In the entries below, find every line holding the string "Backpacks" and collect it.

[SOURCE DATA Boundary: Start]

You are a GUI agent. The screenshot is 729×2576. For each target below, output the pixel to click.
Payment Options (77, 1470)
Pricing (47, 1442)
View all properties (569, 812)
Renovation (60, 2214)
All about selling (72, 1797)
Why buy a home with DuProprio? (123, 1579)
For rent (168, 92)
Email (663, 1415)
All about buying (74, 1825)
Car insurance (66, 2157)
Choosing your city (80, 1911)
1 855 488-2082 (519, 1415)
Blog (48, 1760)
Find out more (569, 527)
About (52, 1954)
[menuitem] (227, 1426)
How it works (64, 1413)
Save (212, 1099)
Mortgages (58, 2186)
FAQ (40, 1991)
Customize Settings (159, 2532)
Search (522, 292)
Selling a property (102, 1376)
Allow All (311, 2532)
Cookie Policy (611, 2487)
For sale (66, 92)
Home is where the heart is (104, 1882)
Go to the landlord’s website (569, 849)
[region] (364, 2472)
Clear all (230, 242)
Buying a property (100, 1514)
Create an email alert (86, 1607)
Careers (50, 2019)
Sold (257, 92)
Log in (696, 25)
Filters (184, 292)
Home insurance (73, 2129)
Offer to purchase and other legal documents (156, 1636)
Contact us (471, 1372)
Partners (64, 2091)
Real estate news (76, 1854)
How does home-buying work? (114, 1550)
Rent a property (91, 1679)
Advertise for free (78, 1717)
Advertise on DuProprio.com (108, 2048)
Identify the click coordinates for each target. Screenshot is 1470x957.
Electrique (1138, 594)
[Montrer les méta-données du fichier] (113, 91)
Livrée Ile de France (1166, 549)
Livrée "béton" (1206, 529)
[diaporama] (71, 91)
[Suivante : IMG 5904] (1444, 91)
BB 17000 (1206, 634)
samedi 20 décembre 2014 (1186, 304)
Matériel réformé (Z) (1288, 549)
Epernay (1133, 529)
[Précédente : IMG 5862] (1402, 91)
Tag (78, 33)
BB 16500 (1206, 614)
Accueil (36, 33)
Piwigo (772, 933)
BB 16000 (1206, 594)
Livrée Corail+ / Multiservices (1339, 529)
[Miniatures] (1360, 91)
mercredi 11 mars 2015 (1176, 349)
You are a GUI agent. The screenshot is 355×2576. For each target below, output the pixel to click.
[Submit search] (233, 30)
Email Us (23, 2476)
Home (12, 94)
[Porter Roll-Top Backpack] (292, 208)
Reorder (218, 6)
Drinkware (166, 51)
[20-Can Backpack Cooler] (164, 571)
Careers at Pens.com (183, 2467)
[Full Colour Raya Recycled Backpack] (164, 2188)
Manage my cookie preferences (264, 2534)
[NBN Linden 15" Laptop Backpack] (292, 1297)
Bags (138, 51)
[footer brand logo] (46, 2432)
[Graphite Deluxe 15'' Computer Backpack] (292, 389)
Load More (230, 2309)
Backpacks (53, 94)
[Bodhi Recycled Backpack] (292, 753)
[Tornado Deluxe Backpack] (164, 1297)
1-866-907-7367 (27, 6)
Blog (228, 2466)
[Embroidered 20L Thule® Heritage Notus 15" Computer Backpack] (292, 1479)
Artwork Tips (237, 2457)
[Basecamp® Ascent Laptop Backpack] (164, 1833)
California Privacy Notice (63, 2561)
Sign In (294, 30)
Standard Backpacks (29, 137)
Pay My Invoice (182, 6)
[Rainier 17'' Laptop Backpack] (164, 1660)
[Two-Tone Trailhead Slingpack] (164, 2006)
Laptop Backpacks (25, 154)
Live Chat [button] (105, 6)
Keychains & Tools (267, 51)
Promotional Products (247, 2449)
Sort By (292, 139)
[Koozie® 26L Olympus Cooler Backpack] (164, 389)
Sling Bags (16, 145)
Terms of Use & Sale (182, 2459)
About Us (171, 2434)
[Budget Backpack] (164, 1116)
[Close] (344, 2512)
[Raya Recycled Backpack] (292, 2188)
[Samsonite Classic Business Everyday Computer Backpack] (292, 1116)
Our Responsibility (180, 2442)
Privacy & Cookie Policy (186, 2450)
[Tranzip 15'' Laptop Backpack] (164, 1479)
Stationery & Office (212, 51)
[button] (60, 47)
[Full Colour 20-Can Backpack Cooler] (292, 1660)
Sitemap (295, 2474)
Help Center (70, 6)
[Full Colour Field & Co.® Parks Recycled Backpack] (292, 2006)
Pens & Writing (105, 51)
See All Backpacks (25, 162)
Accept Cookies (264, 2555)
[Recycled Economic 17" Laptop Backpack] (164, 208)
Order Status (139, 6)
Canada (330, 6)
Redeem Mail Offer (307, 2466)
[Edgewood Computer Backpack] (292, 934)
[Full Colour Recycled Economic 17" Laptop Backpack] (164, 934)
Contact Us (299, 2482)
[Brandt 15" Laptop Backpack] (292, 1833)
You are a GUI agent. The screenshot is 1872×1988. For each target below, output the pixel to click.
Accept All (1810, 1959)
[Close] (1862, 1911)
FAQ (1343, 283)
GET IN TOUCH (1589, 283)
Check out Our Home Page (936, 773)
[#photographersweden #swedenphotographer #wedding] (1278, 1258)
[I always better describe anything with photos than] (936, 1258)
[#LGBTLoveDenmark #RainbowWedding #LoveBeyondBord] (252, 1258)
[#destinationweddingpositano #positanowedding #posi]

[SOURCE DATA Boundary: End]

SOLUTION BELOW:
Backpacks (53, 94)
Standard Backpacks (29, 137)
Laptop Backpacks (25, 154)
See All Backpacks (25, 162)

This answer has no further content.